Interesting article. Though I'm a bit confused and it's probably because I'm not a scientist (nor do I play one on tv). The article says: Most importantly (in terms of consumer safety), scientists showed in a half-dozen studies that grass-fed cows do become colonized with E. coli O157:H7 at rates nearly the same as grain-fed cattle. In the above paragraph, it says "at rates nearly the same" but there is also reference to the "a million times more acid-resistant E. coli. . ." huh? Though I did enjoy this part: "These animals, he added, "stand around in their manure all day long, eating a diet of grain that happens to turn a cow's rumen into an ideal habitat for E. coli 0157:H7."
I remember something about ecoli being more prolific in grain fed cattle and that if they are returned to a grass diet for even a short time before slaughter, the amount of ecoli come down considerably. Is that what you're referring too? So is this a distinction between any level of infection either ecoli is present or it isn't V.S how much ecoli is present?
It's like studies that show organic produce has the same nutrients as regular produce. They're missing the point - I like organic better because A) not as many pesticides and other nasty chemicals (OK, I know there's some, but less is less), B) better for the environment, and most of all C) it just tastes better.
Some, perhaps, but I have witnessed blind taste tests where normal produce easily came out on top. I think the problem is that the term "organic" has a very fuzzy definition. It has some legal requirements, supposedly, but mostly it gets used as a marketing scam. I shudder to think of what "organic" products from China have been through. I have also seen taste tests where a piece of fruit is cut in half. One half is put on a plate labeled "organic", while the other half goes onto a plate with a non-organic label. People raved over the organic fruit and exclaimed how much better it was. Never underestimate the power of the placebo effect. Several of my farmer friends in this area grow excellent organic produce. Some also grow excellent non-organic produce. There are a lot of factors that go into good tasting food. A good farmer can produce a quality crop either way. Tom
I didn't know grass-fed cows were reported to be eColi-free. I buy free-range beef because I think it's better for the environment, it supports local farmers, and it's better for me. As for produce, home grown tastes way better. Fruit that's picked green and shipped half way across the country doesn't stand a chance, compared to picking something fresh out of the garden. I'd say the organic thing is more a matter of good stewardship than taste.
Bad article. E. coli O157:H7 is part of the normal bovine gut flora. It is a problem only when it contaminates meat for human consumption; a processing, not a biological problem.

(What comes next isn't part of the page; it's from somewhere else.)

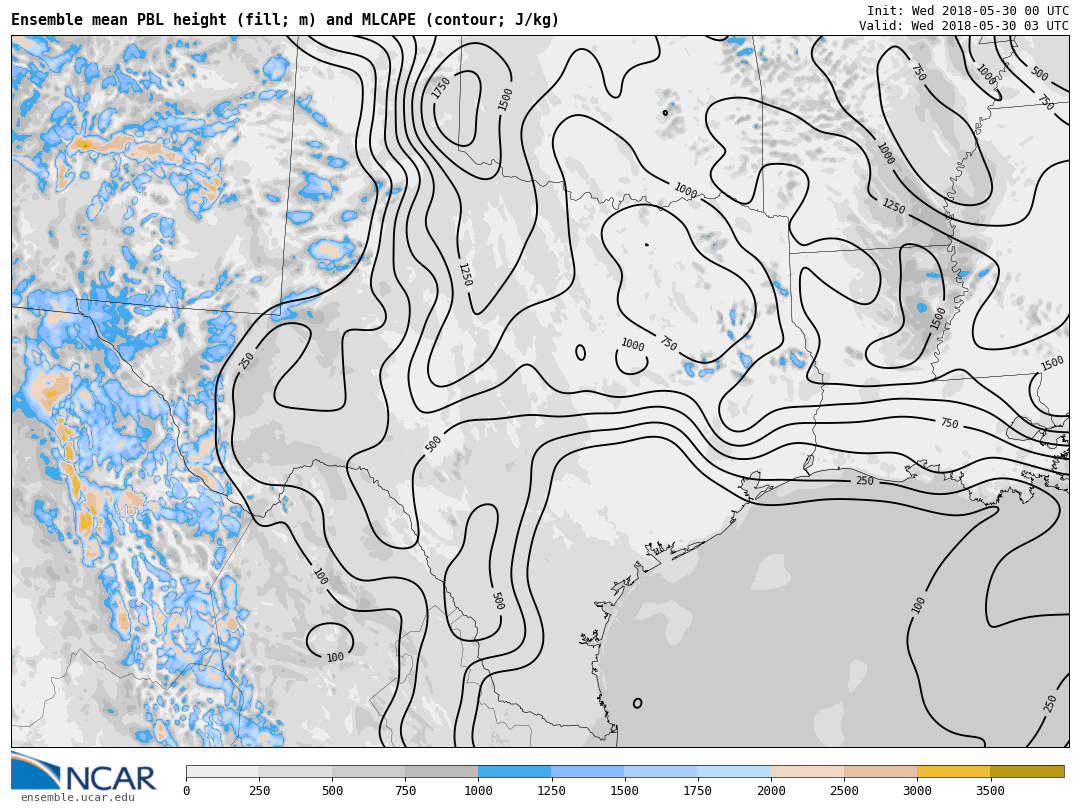
Task: Pick the 2000–2500 peach colorbar segment
Action: click(x=807, y=771)
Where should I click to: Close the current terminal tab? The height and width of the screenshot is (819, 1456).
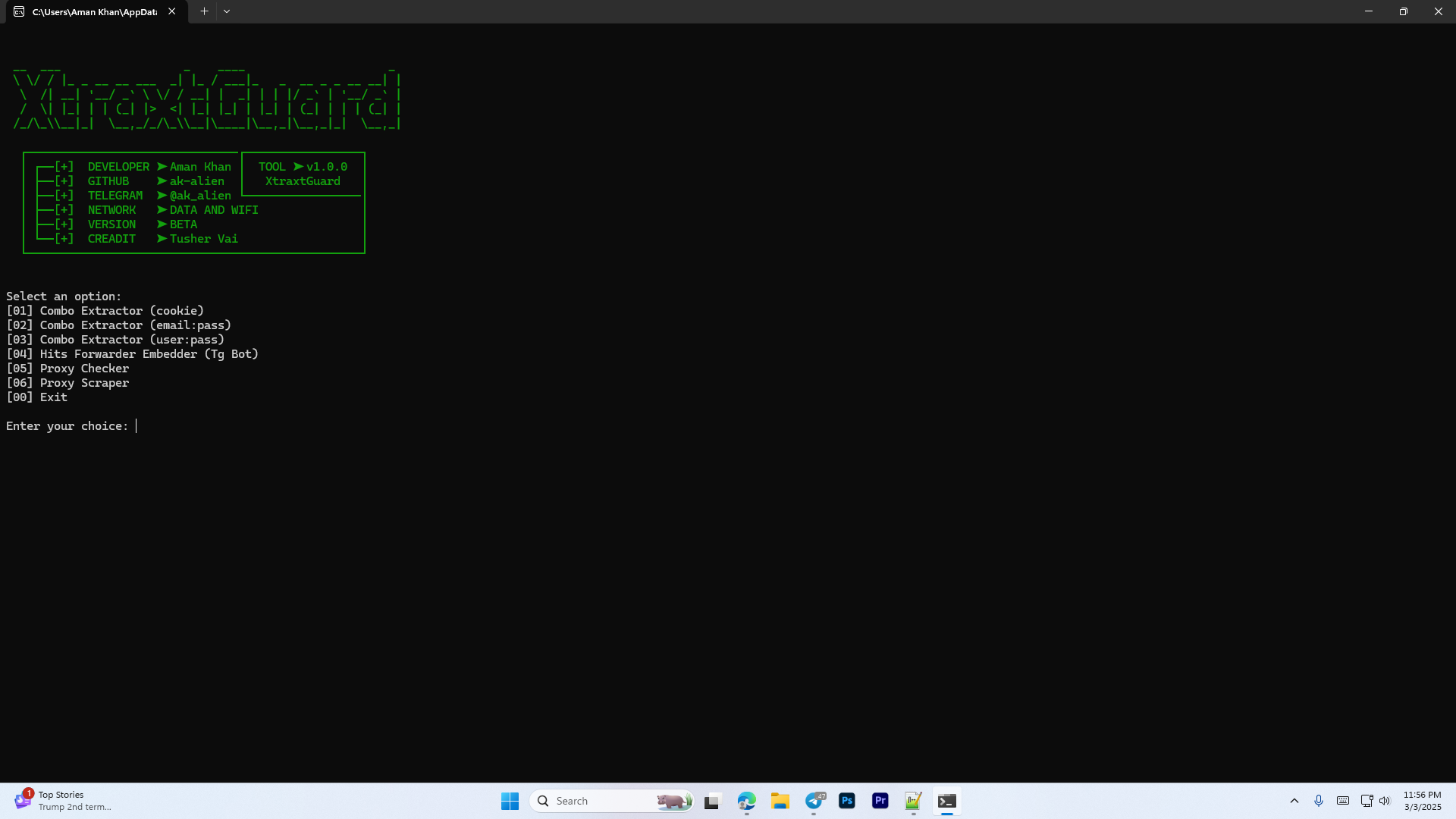click(x=172, y=11)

On the topic of taste, I've read that meat tastes better when the cow is more relaxed when taken to slaughter. The argument is made that when a cow is fully awake, alive and aware that she is being hung upside down, deskinned, disemboweled and bled out they release adrenaline which simply doesn't taste that good. Industry average, reported by insiders, is that about 10% of the cows are fully conscious when they are being slaughtered.
WAY better. Store produce is over engineered for shelf life and yield. Taste is at the bottom of the list. That's why I grow my own lettuce year round. To avoid the bland pesticide laced stuff. We have a continual supply of fresh organic lettuce of different varieties and save hundreds of dollars a year. As for grass fed beef...I'm sorry to disagree, but I think the regular beef is tastier. On the rare occasion we want steaks, I want the regular. We get grass fed for ground beef, though, so we actually buy more grass fed than regular beef. Taste is subjective!
We buy local produce whenever/wherever we can. And we also grow our own herbs. As for grass-fed beef, we've had varying degrees of better taste, sometimes none that we could tell. Of course, taste is a subjective matter, not to mention many other factors such as how something is seasoned and cooked. One thing we ALWAYS avoid is seafood from China. Anyhow, this article is about the danger of a certain E Coli bacteria and how grass-fed cows can carry it just as easily as grain-fed cows. But the danger is not limited to meat. Even produce can be contaminated. What then is left for a person to eat???